Вскоре буран стих. За окном снова появились пешеходы. Из уличного громкоговорителя, укрепленного на телеграфном столбе, полилась музыка. Потом диктор долго говорил об увеличении продуктов животноводства, о социалистическом соревновании и т. п. темах современности, а я все еще продолжал сидеть в странном оцепенении, держа в руках волшебную флейту и раздумывая о том, что я с нею буду делать и как дальше пойдет моя жизнь, в которую, как порыв сильного ветра, внезапно распахнувший дверь, ворвалась странная неожиданность.
2
Много я передумал по дороге, возвращаясь в большой город, где жил. Вместе с радостью, которую я испытывал по поводу своего чудесного приобретения, во мне росло тревожное ощущение огромного чувства ответственности. Ведь там, на Урале, где я вызвал буран, он мог сбить с дороги одинокого шофера, заставить его блуждать и, может быть, послужить причиной его гибели. Буран мог затолкать в сугроб вышедшего покататься на санках малыша так, что тот больше не найдет дороги домой… А по неумолимому закону причин и следствий – священному закону Кармы[1], который действует независимо от государственных законов, ответственность за их гибель всею тяжестью легла бы на мои плечи, и рано или поздно, «на земле или под землей», как сказал великий мыслитель Будда, я должен был бы заплатить за это моею собственной жизнью… Э-э, та власть, которая по странной случайности попала в мои руки, была обоюдоострой, и хорошо, что я это знал. Делать опыты, не зная, насколько они затронут чужие жизни, нельзя. Но трудно было удержаться, очень трудно. Временами меня точно жгло – так сильно тянуло прикоснуться к царству неизведанного, где начинается волшебство нездешнего… И один раз я не выдержал…

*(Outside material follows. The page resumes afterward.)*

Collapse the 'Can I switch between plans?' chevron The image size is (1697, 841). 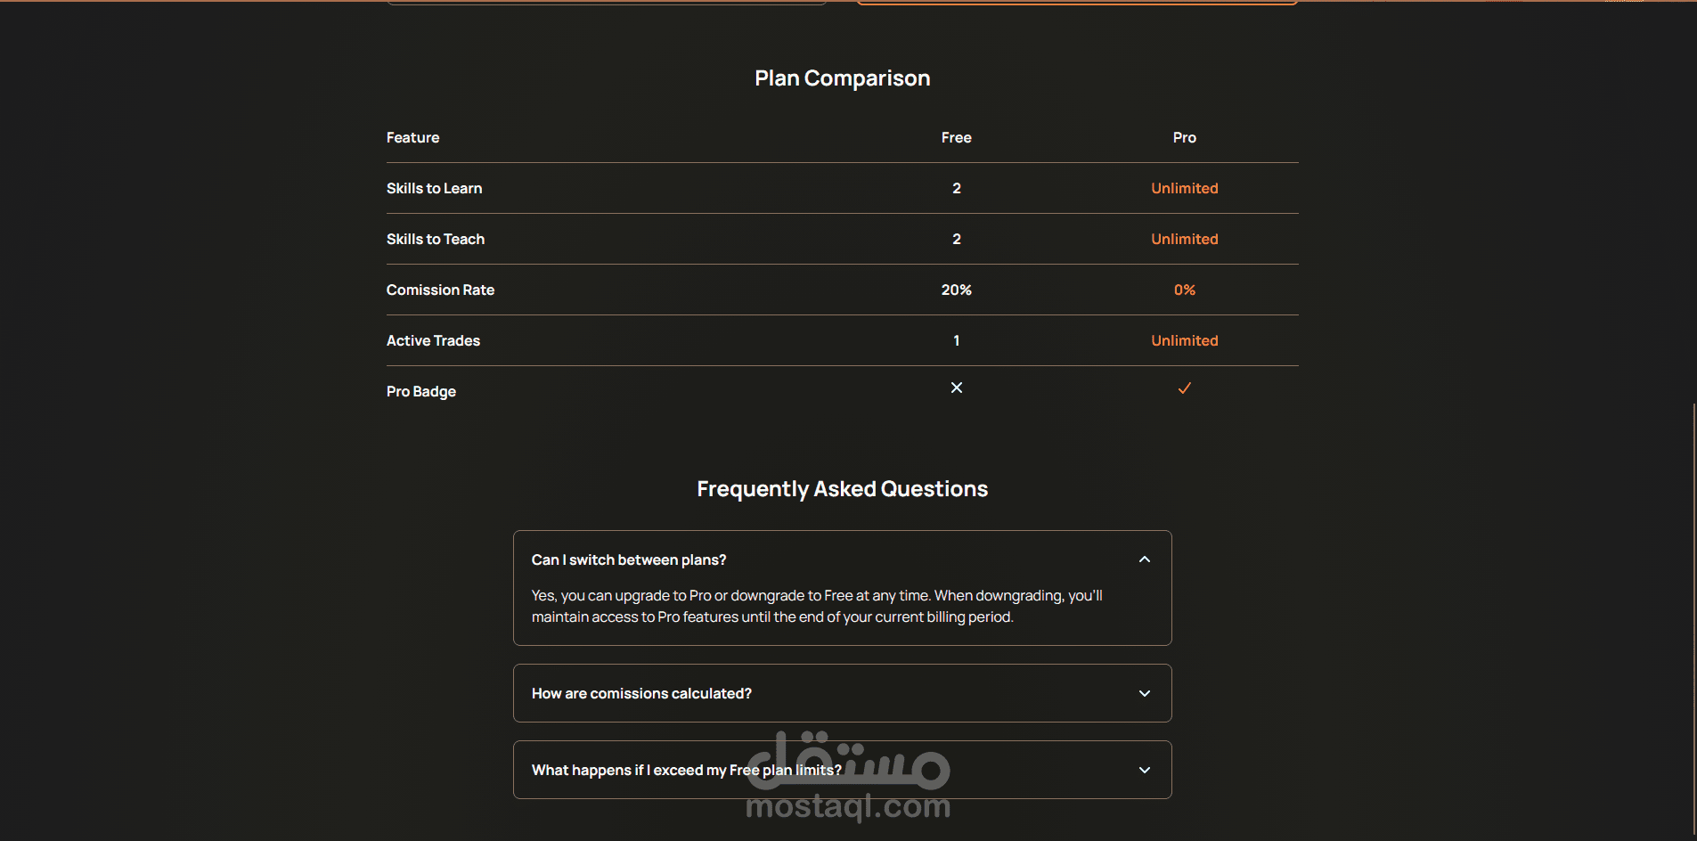(x=1145, y=559)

Была ночь. Я сидел один в своей комнате и опять перебирал волшебные листки. И тут меня словно загипнотизировала нарисованная на полях голова носорога: столько в ней ощущалось тупой, злобной и сокрушающей силы! Я силу уважал, но предпочитал иметь ее под своим контролем. Я любил нестись на мощном мотоцикле и взлетать на крутые холмы, когда мотор ревет, как зверь, но не сдает скорости… Что скрывалось за этим грозным символом?
И я решил выманить эту силу из ее потустороннего логова ровно настолько, чтобы опознать; правда, мне пришло в голову, что я уподобляюсь мальчишке, который, узнав, что в норе спряталась кобра, тычет туда прутиком, чтоб заставить ее высунуть свою смертоносную голову. Успеет ли мальчишка вовремя отскочить?.. Но бездна притягивает…
Взяв флейту, я стал наигрывать только первые ноты, делая остановку после каждого такта и прислушиваясь – что будет?
После третьего такта меня вдруг охватило гнетущее чувство и печаль ­– печаль, причины которой я не знал. В то же время я сознавал, что на город накатывается что-то невыразимое словами, как бы гора, сотканная из обретшей материальные формы ненасытной бледной злобы, алчущей упиться кровью и отчаянием других… И все-то она сокрушит на своем пути, и вольются в грохот падающих зданий плач детей и вопли матерей… И не будет, никогда больше не будет радости!..
Я глянул на окно и увидел, как на улице стали меркнуть уличные фонари, – медленно, как бы борясь и сопротивляясь изо всех сил, а из всех переулков подступала тьма саже-черной шевелящейся стеной. Издали стал доноситься нарастающий гул – что-то накатывалось…
Я закричал, полный смертной тоски, охватившей меня, и далеко от себя отбросил флейту. Она что-то задела – раздался звон разбитого стекла. Лоб мой покрылся испариной, и только одна мысль сверлила мозг: я проиграл лишнее, и теперь уже ничто не спасет!
Снова взглянув на улицу, я увидел, что свет уличных фонарей перестал меркнуть, на незначительное время остановился, как бы борясь на самом пороге угасания, и затем стал усиливаться. Становилось все светлее: казалось, бессильно согнувшийся человек медленно поднимает голову и распрямляется. Еще несколько мгновений – и страх, и тоска отпустили мое сердце. Я понял, что вовремя отбросил флейту.
3
Стоя на крылечке одинокого бревенчатого домика, я изо всех сил колотил в дверь – никто не отзывался. Внезапно за моей спиной раздался голос:
– Не стучите – дома никого нет. Я обернулся – передо мною стоял седенький старичок и пытливо меня рассматривал. По-видимому, за стуком я не заметил, как открылась калитка и он вошел.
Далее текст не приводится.